## DATA FOR ANALYSIS

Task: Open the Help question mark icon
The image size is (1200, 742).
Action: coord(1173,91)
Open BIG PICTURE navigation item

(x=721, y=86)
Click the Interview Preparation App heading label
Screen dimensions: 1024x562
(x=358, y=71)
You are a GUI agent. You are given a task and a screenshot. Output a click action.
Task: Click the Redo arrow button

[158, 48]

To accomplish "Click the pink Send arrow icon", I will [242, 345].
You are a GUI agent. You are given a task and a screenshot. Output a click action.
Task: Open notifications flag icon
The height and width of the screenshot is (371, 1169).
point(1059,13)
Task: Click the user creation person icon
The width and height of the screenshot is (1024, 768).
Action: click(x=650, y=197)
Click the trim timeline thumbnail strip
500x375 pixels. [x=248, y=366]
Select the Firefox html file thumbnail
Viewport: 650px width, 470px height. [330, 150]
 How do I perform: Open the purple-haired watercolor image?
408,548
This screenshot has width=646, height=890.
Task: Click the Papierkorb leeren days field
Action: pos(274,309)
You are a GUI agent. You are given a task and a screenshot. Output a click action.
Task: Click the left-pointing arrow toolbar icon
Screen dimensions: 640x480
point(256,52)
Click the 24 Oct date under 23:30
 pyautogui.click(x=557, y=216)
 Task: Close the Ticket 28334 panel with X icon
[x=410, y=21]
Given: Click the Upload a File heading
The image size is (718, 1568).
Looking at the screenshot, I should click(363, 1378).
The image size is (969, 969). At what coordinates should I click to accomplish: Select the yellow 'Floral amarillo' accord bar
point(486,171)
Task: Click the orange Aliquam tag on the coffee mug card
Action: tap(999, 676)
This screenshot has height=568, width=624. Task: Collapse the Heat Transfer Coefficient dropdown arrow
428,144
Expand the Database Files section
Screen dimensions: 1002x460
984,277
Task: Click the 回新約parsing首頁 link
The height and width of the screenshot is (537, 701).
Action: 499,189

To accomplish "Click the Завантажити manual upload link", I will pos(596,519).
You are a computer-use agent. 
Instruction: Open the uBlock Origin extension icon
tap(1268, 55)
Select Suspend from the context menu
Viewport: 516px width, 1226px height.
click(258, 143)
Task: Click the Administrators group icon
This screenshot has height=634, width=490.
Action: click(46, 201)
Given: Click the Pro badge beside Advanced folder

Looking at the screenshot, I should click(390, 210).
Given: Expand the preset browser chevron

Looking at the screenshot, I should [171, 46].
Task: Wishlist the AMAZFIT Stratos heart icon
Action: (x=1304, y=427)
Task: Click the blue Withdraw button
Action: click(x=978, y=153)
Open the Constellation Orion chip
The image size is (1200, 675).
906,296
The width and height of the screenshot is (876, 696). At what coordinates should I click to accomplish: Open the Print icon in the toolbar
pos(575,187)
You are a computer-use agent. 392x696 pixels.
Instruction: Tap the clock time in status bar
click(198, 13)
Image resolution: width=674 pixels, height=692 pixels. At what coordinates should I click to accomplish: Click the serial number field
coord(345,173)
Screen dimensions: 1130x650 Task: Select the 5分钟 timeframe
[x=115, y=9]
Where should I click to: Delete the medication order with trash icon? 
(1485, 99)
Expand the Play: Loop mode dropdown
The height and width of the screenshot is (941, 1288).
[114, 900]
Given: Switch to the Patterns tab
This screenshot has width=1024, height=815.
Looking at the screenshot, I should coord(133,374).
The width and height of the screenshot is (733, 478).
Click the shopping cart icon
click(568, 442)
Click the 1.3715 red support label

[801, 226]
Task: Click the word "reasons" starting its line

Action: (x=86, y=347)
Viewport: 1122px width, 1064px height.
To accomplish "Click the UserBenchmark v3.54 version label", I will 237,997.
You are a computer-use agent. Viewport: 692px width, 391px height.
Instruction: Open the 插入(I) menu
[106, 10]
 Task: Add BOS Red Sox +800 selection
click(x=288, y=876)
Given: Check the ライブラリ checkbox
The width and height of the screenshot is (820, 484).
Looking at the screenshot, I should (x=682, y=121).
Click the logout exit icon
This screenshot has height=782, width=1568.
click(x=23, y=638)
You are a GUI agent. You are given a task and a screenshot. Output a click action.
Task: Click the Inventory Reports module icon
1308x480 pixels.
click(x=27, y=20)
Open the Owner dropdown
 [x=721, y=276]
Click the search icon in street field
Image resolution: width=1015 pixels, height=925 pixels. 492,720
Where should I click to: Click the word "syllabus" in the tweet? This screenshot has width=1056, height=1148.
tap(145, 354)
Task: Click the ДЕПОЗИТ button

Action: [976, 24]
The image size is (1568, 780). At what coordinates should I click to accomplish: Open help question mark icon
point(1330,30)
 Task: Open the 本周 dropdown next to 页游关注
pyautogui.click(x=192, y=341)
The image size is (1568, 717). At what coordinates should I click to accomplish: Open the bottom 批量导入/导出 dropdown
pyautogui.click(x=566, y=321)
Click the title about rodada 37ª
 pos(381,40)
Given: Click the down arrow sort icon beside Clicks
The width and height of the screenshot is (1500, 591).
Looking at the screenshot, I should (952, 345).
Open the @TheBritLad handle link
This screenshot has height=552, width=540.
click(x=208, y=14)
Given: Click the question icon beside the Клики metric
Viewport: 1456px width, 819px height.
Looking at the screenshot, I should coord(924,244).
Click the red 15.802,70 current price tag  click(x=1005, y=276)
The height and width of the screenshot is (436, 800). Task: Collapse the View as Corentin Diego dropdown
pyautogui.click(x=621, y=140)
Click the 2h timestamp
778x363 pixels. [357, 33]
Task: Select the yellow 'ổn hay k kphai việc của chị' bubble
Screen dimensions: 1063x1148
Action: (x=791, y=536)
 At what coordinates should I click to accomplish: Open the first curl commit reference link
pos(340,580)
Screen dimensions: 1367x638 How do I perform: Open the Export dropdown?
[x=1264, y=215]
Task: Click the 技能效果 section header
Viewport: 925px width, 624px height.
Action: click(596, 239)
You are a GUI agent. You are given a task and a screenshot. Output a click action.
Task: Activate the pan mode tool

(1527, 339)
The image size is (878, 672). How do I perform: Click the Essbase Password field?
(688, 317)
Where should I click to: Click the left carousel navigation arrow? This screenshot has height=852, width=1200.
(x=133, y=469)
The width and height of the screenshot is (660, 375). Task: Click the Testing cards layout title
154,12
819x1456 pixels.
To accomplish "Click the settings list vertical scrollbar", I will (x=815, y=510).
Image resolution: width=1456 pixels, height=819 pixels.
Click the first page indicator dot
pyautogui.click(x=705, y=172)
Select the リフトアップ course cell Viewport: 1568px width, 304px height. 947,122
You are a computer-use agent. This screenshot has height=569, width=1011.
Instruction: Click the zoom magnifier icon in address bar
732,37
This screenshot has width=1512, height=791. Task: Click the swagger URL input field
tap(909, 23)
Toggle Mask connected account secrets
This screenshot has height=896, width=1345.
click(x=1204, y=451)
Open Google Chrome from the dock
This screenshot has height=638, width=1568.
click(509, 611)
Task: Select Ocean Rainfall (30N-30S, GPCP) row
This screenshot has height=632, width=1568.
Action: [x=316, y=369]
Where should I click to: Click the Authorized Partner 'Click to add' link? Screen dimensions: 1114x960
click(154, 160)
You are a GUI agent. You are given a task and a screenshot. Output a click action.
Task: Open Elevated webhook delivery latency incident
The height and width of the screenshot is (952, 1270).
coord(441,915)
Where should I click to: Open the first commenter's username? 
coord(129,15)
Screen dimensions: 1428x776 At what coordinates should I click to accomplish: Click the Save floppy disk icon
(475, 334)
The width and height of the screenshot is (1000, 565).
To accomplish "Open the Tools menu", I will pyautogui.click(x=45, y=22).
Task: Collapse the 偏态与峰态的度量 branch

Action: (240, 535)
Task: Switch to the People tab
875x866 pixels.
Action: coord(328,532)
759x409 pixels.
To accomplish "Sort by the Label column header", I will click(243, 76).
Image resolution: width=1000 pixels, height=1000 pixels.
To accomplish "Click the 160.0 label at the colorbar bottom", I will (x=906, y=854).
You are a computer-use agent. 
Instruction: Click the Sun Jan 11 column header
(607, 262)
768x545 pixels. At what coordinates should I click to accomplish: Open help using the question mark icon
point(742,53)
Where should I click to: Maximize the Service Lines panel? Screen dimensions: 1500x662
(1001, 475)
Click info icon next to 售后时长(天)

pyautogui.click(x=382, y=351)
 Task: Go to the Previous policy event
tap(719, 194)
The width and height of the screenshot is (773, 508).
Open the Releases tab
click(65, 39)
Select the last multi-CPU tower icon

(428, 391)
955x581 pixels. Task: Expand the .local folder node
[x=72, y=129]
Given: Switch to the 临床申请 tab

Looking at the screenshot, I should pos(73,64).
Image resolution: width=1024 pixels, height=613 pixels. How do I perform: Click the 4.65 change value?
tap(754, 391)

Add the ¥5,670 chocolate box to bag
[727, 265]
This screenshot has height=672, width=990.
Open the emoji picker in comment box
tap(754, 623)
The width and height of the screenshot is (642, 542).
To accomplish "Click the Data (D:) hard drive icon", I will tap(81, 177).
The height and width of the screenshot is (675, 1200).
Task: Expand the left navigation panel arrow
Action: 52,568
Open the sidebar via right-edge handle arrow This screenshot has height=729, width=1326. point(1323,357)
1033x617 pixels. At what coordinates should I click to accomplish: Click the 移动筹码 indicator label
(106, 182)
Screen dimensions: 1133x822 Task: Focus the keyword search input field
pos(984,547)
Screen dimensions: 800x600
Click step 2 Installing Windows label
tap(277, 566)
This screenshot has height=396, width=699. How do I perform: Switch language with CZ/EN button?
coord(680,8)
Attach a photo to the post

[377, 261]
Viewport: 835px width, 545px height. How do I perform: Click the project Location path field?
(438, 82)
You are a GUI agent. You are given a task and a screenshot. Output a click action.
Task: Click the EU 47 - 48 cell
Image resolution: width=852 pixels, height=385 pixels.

## WHAT IS NEEDED
Above are the records; copy each line from them that includes the string "computer".

## TASK SOLUTION
You are a computer-use agent. 
You are a computer-use agent. 392x696 pixels.
You are a computer-use agent. Viewport: 692px width, 391px height.
You are a computer-use agent. This screenshot has height=569, width=1011.
You are a computer-use agent. 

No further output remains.